Issued in French in Cahier d'analyses 2015, a publication of the French Photography Federation. 

VIVA LA MUERTE, BY JEAN-PIERRE CLAIRCY

Analysis by Bernard Kuhn - August 2015


This scene is centered around a fire, probably a pyrotechnic device, whose spatial importance the author reserves to it would presume its semantic importance. Yet the element is unreadable for lack of information, reduced to a white and grey spot, to unsightly artifacts, in short to a vast overexposed area - corrected? - whose flat areas are difficult to assume in a descriptive photograph.
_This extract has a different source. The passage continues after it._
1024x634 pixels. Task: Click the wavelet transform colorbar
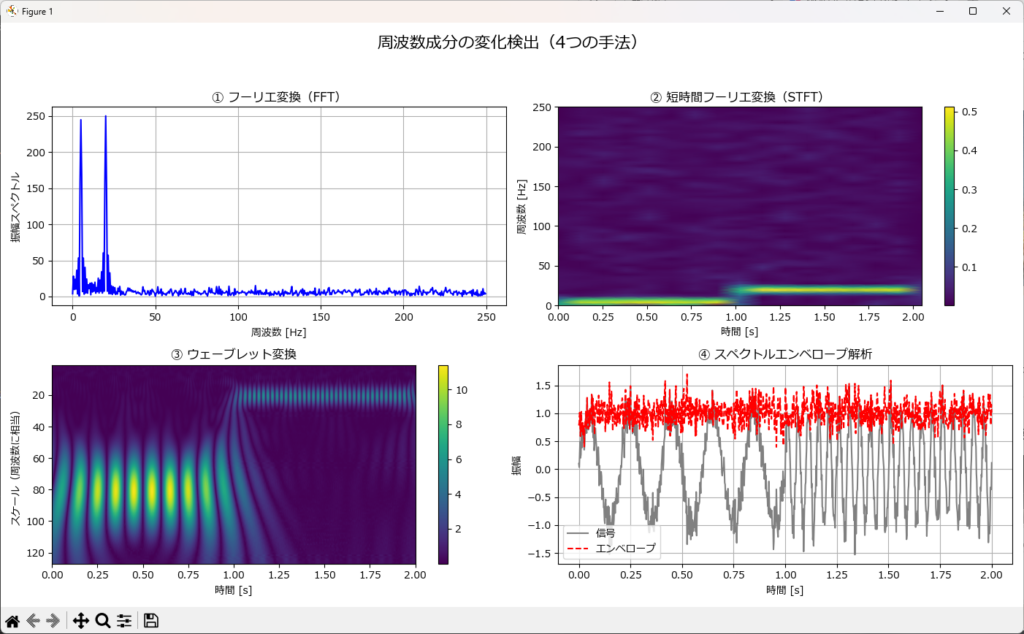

The other areas, however, are very well exposed. The Bengal Fire fulfills perfectly its role as a lighting designer. It prioritizes actors, spectators, skeleton, while spreading its smoke to dramatize the action. With a reservation concerning the ghostly spectator on the right, present without being present, and that a 4/3 cropping could have eliminated, while rebalancing the image at the same time.

The photographer captured the celebration, the theme of the challenge. Drums and cymbals, jumps and dances. The photo is sonorous, bright, dynamic. If the man in triumphant genuflection suffers from the igneousness facing him, the woman is captured in the extreme expression of her exaltation and constitutes the undeniable centre of interest of the scene. The fire serves her well, as does the night on which her jaculation stands out. The gestures of the musicians give rhythm to the festivities. The drum placed in the foreground skillfully expresses the importance of music in this composition.

¿Viva la muerte? The allegory of death appears pale and faded at the top of the pyramid. But why a flying saucer, landing lights on, next to the death? A wink towards a possible afterlife?

If the relationship with the title lacks conviction, the description of the festive dimension is on the other hand successful.